Several Facebook friends of Gagnon posted get well messages, including one woman, who wrote, “Thanking God for protecting a very special friend today. Life is precious and I am so thankful he is Okay.”

A passenger in the single engine plane was be taken to a Boston hospital for treatment of burns. His name and condition were unavailable Sunday night.

Representatives from the FAA and National Transportation Safety Board each said they won’t identify who is on board a plane crash until their investigations are complete – a process that can typically take months to finish.

“We never release the names of the people involved unless it’s a celebrity and everyone knows who it is,” said Terry Williams, an NTSB spokesman. Williams referred all questions about who was on board the plane to local fire and police officials.

“The FAA doesn’t identify persons on board aircraft,” Kathleen Berger, a spokeswoman for the FAA, said in an email. Berger said determining who was piloting the plane is part of the investigation.

North Hampton Police Chief Michael E. Maddocks and Fire Chief Michael Tulley, in a joint news release issued Sunday, said the name of the pilot and his passenger are not being released. They gave no explanation as to why.

According to local officials, the Piper Cherokee crashed in a wooded area around 9:19 a.m. on private property off Cedar Road. The plane came to rest in a wetlands area.

The occupants, both male, suffered serious but non-life threatening injuries. One wing was ripped off, but police and fire officials said the plane was otherwise intact.

North Hampton Fire Department Lt. Jason Lajoie, during a news conference held Sunday in North Hampton, told the Seacoastonline newspaper that the aircraft was on fire when crews arrived. Lajoie said the pilot had facial injuries and the passenger suffered burns. Both men were outside the airplane when rescue personnel arrived.

“From past experience with plane crashes, I was anticipating that both would be dead or severely injured,” Lajoie told Seacoastonline. “I was surprised that they were both out of the plane and conscious.”

Maddocks and Tully said first responders had to walk down a long driveway and 150 yards through a wooded area to reach the crash site.

The chiefs said the pilot was able to walk out of the crash site with emergency personnel while the passenger – identified only as a male – suffered burns and had to be carried out.

Both men were taken to Portsmouth Regional Hospital.

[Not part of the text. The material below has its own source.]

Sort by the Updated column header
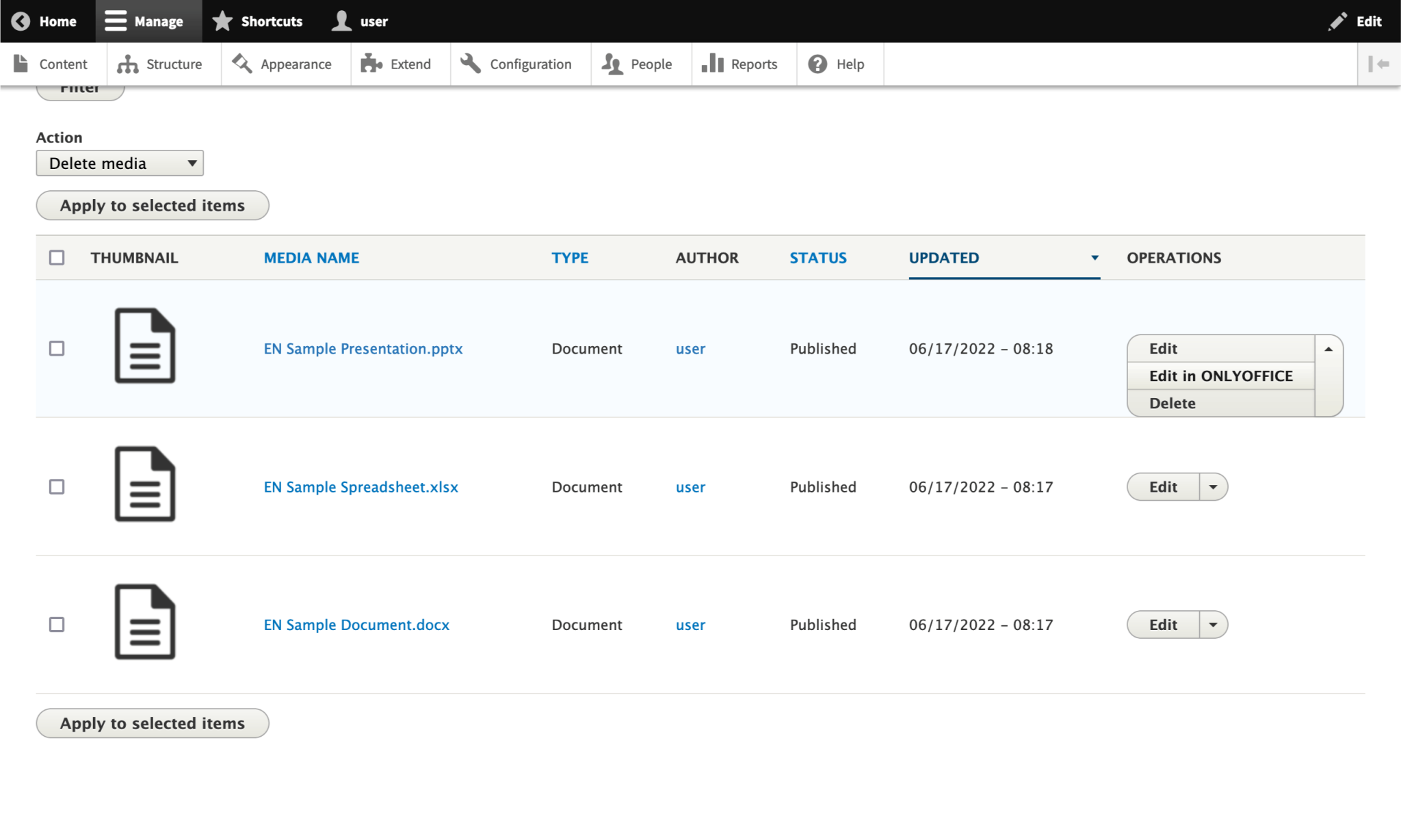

The passenger was later transferred to Brigham and Women’s Hospital in Boston by helicopter.

Maddocks and Tully said Gagnon’s Piper Cherokee was not based out of the Hampton Airfield. They said the plane landed at the airfield and taxied before taking off. The crash happened shortly after takeoff. They said trees may have softened the plane’s impact when it hit the ground.

Authorities said the Piper PA-28 plane crashed about 2,000 feet from the end of the runway and approximately 150 yards from a home, the AP reported.

The Piper PA-28 Cherokee is a family of light aircraft designed for flight training, air taxi and personal use. The single-engine planes are built to hold two or four passengers.

Williams said the NTSB is leading the investigation, with assistance from the FAA, into the cause of the plane crash.